**What needs to be done:** Raise every coordinate in the answers by 63 and write out again the records from the line with "jlane01 (117, 1095)" up to and including the line with "Scrolling with the", with each request kept alongside its shifted coordinates. Give only those lines.

────

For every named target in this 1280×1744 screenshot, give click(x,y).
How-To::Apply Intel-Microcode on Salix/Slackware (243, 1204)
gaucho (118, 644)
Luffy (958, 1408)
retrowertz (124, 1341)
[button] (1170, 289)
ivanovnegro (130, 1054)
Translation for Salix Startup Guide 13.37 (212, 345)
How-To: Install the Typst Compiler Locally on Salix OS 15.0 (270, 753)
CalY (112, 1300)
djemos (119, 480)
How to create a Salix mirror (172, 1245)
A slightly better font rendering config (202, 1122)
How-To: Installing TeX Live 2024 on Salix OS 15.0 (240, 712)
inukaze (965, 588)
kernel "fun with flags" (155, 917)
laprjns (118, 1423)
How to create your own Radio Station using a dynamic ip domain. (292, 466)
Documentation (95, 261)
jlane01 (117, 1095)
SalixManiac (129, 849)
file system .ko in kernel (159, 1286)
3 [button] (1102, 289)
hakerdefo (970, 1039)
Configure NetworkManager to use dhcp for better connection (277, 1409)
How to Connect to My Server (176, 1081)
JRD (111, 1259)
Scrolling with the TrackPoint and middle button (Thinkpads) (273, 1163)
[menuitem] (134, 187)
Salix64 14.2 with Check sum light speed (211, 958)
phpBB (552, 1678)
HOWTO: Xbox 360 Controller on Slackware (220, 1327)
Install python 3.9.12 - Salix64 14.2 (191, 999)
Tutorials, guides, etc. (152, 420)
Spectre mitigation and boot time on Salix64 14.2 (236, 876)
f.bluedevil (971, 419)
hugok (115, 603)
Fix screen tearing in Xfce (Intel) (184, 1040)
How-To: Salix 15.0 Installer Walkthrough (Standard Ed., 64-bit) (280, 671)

────

**Worked solution:**
jlane01 (180, 1158)
SalixManiac (192, 912)
file system .ko in kernel (222, 1349)
3 [button] (1165, 352)
hakerdefo (1033, 1102)
Configure NetworkManager to use dhcp for better connection (340, 1472)
How to Connect to My Server (239, 1144)
JRD (174, 1322)
Scrolling with the TrackPoint and middle button (Thinkpads) (336, 1226)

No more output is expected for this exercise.